15/01/2026 - 16:57 | Atualizada em 16/01/2026 - 12:27
Redação
O ministro Flávio Dino, do STF, proibiu o envio de emendas parlamentares a ONGs e entidades do terceiro setor administradas por parentes de parlamentares ou de seus assessores. A decisão busca evitar favorecimento pessoal e uso indevido de recursos públicos.
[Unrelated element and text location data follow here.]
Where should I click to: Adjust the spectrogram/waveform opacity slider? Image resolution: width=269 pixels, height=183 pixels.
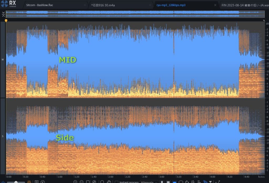(16, 182)
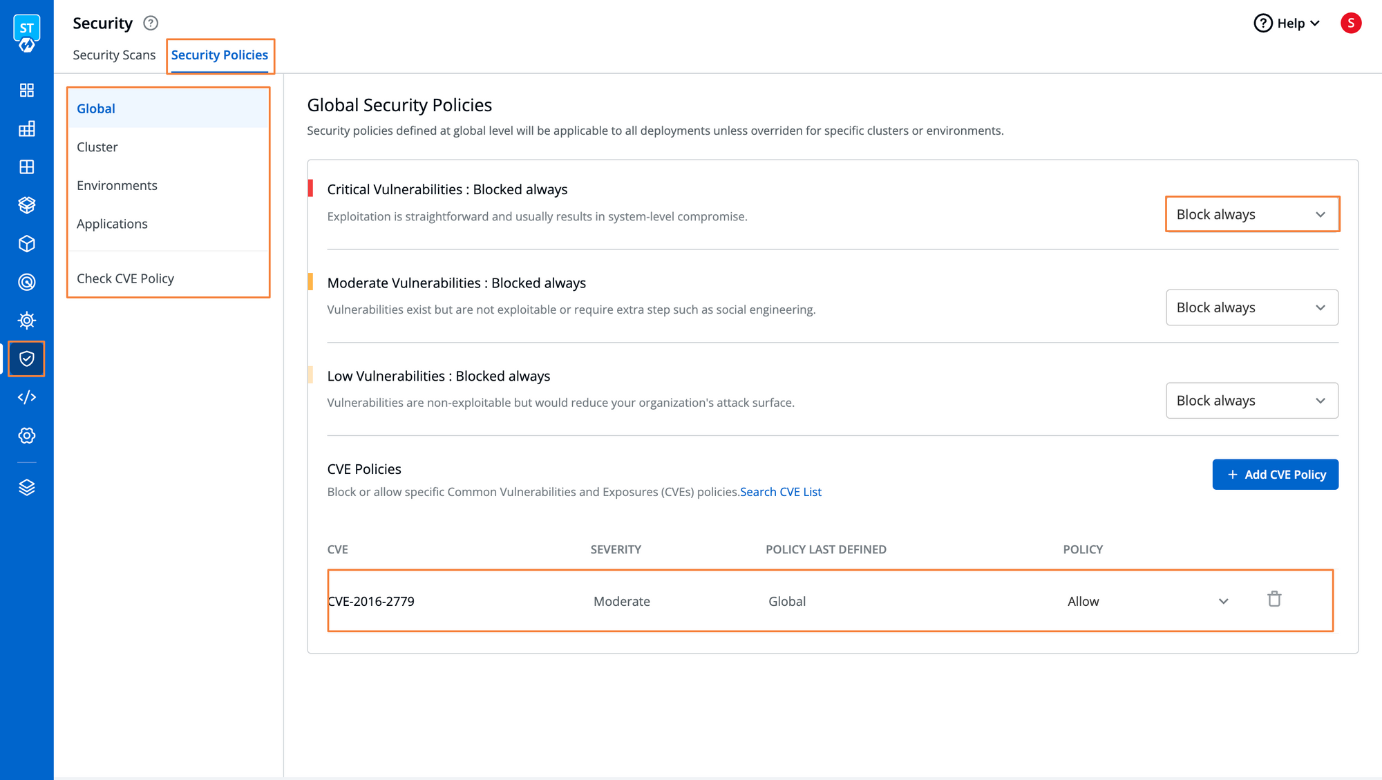Click the Security shield icon in sidebar

coord(26,359)
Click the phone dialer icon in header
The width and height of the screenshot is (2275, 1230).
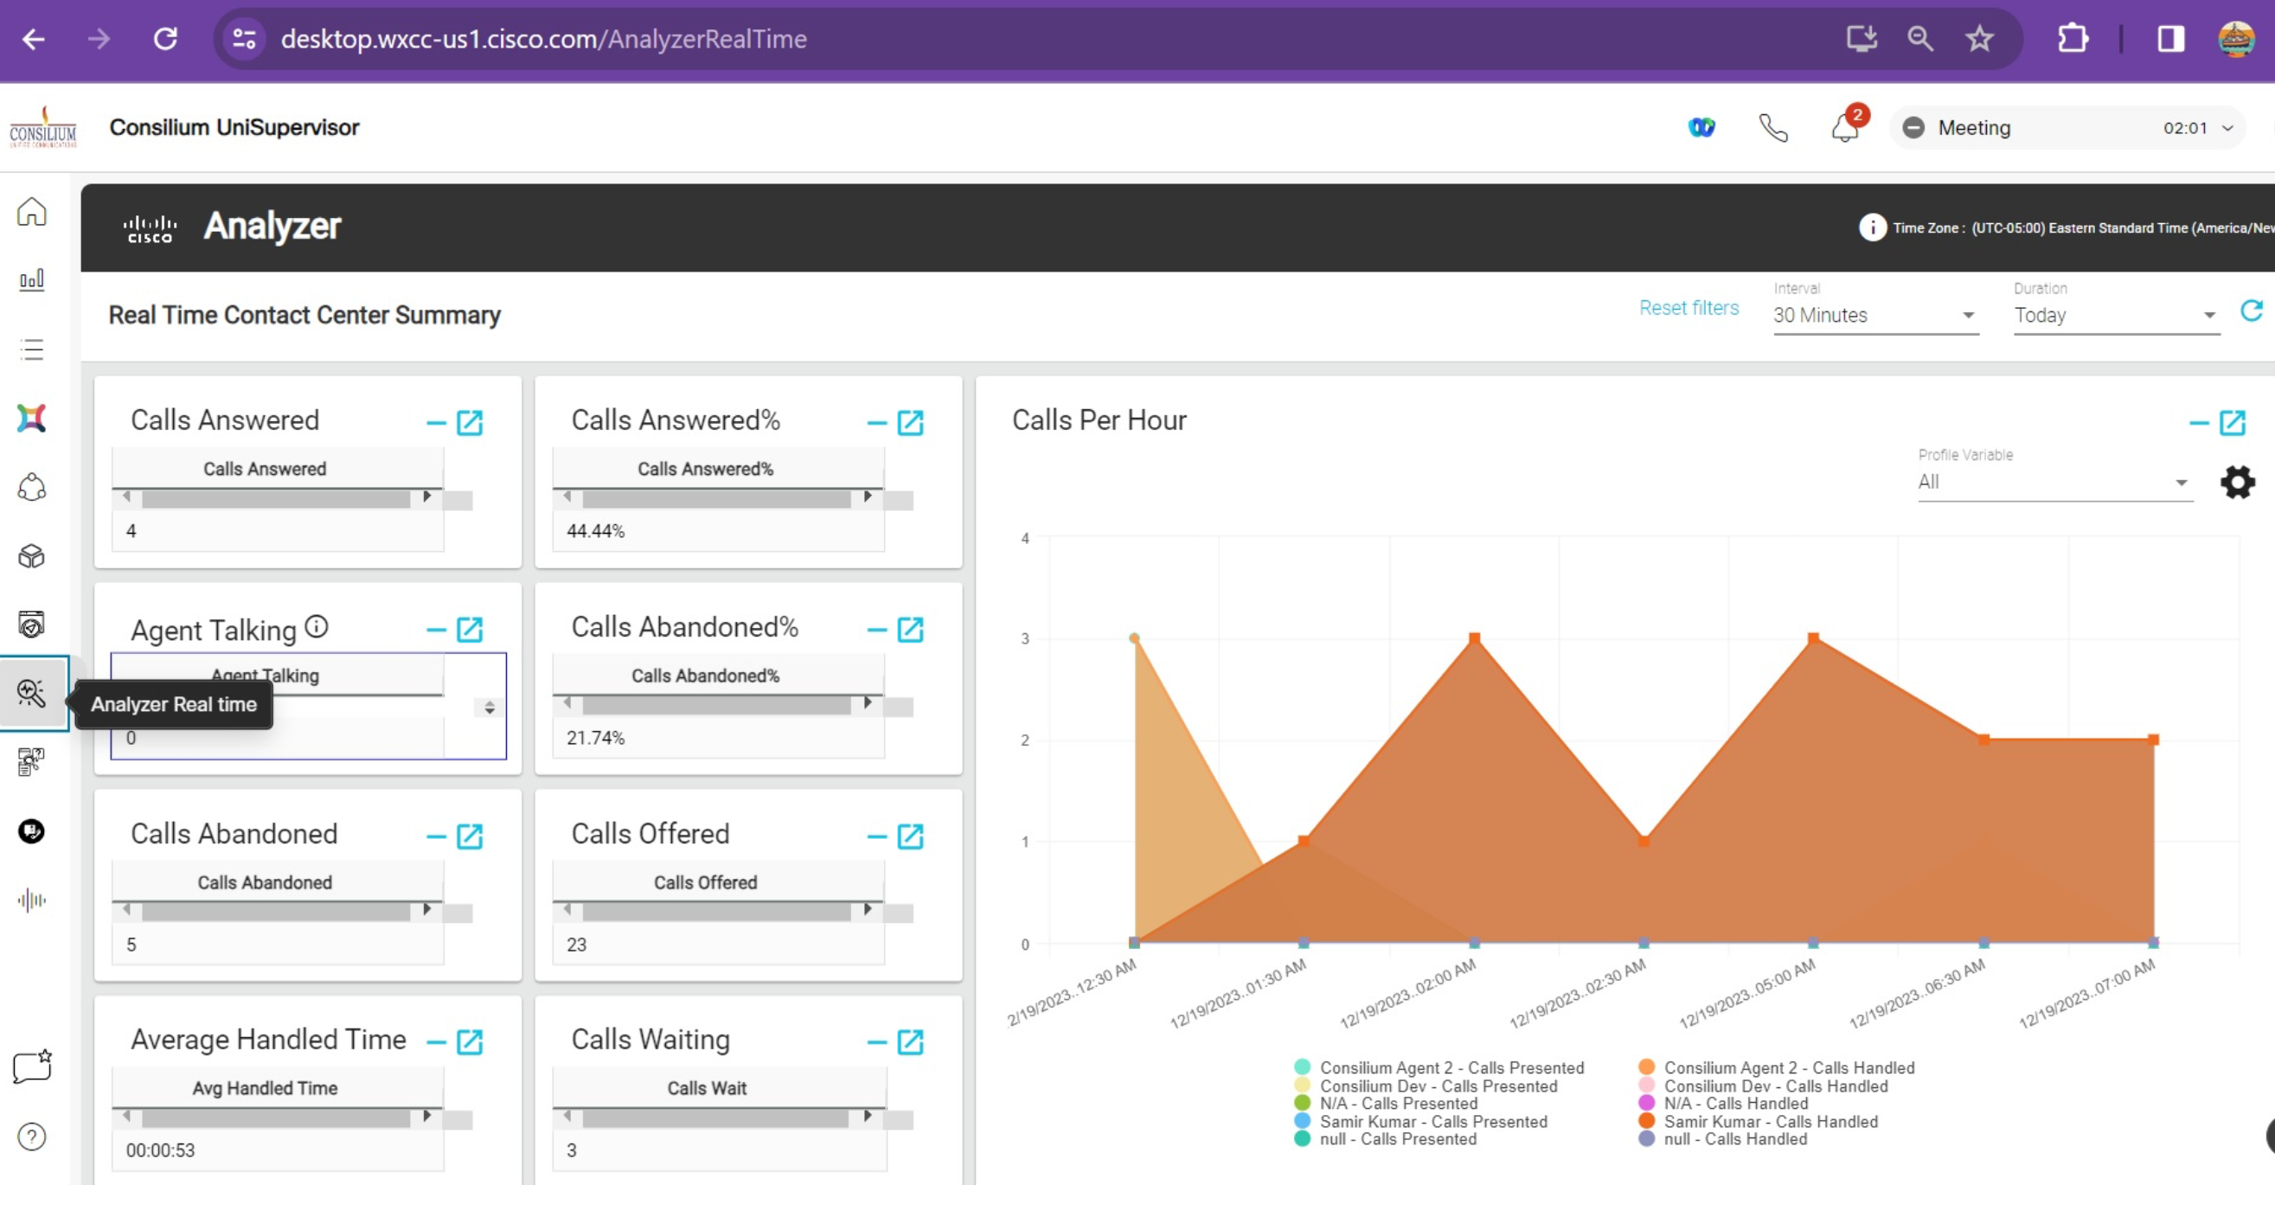click(1772, 128)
Segundo Dino, a prática fere os princípios da impessoalidade e da moralidade e pode configurar improbidade administrativa. O ministro afirmou que transformar emendas em benefício familiar “desnatura” a finalidade constitucional desses recursos.
Além da proibição, Dino determinou medidas para reforçar a fiscalização, como notas técnicas, auditorias e prazos para órgãos de controle. A decisão integra ações do STF para ampliar a transparência e a rastreabilidade das emendas.
Recorrência
O ministro observou que reportagens veiculadas pela imprensa apontam indícios graves de mau uso de verbas públicas na destinação de recursos a entidades dessa natureza, “prática que equivale à apropriação privada do Orçamento Público, em desvio dos critérios objetivos e impessoais que devem reger a atuação estatal”.
Essa circunstância soma-se a problemas já identificados por diversas auditorias realizadas pela Controladoria-Geral da União (CGU), que concluíram pela incapacidade técnica e operacional de várias ONGs, além de persistentes déficits de transparência.
Segundo o relator, apesar dos avanços alcançados após providências voltadas à adequação da destinação de recursos públicos a essas organizações, os fatos recentemente noticiados indicam que ainda persiste a necessidade de aperfeiçoamento do modelo. “Não se revela compatível com o regime republicano que parlamentar possa destinar emendas a entidades vinculadas a familiares, direta ou indiretamente, transformando recursos públicos em moeda de afeto, conveniência ou lealdade pessoal”, enfatizou.
Ele acrescentou que tentativas de contornar a proibição por meio de interpostas pessoas, vínculos indiretos ou estruturas artificiais de autonomia afrontam o núcleo das normas constitucionais e legais que regem a matéria. “É proibido qualquer mecanismo que permita a submissão do interesse público a interesses privados, mediada por agentes políticos investidos de poder decisório sobre a destinação de recursos”, afirmou.
Falhas de fiscalização
Na mesma decisão, o ministro Flávio Dino abriu prazo de 60 dias corridos para que o Ministério do Desenvolvimento Regional, o Ministério da Gestão e da Inovação em Serviços Públicos e a CGU elaborem nota técnica conjunta avaliando a execução das emendas parlamentares pelo Departamento Nacional de Obras Contra as Secas (DNOCS) e pela Companhia de Desenvolvimento dos Vales do São Francisco e do Parnaíba (Codevasf).
A medida, explicou o relator, surge do contexto de problemas crônicos de gestão, falhas de fiscalização e recorrência de obras de baixa qualidade, apontadas por operações policiais, auditorias e matérias de meios de comunicação relacionadas a emendas destinadas aos dois órgãos.